[Your instructions] Each line from the one containing "675x754 pixels." to the end of the listing below should be repeated exactly, with no other line included.

[Data records]

-=-=-

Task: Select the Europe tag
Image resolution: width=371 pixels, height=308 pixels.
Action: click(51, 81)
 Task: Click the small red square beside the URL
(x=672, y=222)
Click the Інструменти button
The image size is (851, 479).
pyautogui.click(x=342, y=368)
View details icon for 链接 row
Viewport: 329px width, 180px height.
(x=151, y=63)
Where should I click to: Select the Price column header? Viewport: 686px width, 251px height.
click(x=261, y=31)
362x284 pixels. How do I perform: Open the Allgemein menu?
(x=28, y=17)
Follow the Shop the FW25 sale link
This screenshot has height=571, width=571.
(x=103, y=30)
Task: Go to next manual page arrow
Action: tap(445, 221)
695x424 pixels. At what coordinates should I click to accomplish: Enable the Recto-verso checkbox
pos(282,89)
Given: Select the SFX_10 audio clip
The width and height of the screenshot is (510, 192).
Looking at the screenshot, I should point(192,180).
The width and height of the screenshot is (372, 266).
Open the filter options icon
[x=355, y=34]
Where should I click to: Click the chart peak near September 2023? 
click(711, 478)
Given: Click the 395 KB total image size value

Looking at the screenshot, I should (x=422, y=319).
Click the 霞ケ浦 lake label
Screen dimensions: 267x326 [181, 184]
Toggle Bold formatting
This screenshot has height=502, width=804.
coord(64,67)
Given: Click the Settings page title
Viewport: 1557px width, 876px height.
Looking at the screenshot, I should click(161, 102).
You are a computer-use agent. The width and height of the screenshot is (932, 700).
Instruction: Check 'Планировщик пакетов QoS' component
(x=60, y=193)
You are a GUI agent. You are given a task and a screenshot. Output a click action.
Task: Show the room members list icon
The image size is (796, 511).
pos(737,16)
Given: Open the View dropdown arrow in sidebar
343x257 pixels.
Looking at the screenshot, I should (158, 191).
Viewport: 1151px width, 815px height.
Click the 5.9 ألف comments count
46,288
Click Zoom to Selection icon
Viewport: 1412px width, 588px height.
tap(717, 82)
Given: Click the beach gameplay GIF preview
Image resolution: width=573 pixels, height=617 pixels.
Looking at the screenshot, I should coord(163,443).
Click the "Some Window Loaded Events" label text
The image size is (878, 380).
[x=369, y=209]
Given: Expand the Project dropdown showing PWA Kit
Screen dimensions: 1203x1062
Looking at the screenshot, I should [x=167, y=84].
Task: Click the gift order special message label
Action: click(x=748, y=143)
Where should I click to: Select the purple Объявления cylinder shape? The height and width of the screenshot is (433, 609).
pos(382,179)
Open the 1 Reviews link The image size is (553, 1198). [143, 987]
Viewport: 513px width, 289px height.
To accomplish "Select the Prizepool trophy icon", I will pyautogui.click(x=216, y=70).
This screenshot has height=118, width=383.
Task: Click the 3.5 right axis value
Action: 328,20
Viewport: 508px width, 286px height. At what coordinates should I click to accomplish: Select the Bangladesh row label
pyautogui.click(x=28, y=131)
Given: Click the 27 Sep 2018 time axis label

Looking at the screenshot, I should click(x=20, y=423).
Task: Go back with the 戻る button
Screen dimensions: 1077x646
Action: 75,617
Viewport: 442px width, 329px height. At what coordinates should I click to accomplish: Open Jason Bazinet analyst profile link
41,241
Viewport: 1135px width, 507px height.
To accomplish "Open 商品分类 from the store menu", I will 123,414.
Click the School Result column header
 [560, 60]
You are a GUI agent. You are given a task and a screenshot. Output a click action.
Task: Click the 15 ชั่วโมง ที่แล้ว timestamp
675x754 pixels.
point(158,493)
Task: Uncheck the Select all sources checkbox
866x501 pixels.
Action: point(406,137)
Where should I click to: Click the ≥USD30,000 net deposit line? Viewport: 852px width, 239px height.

-=-=-

[Solution for this exercise]
675x754 pixels.
point(158,493)
Task: Uncheck the Select all sources checkbox
866x501 pixels.
Action: point(406,137)
Where should I click to: Click the ≥USD30,000 net deposit line? Viewport: 852px width, 239px height.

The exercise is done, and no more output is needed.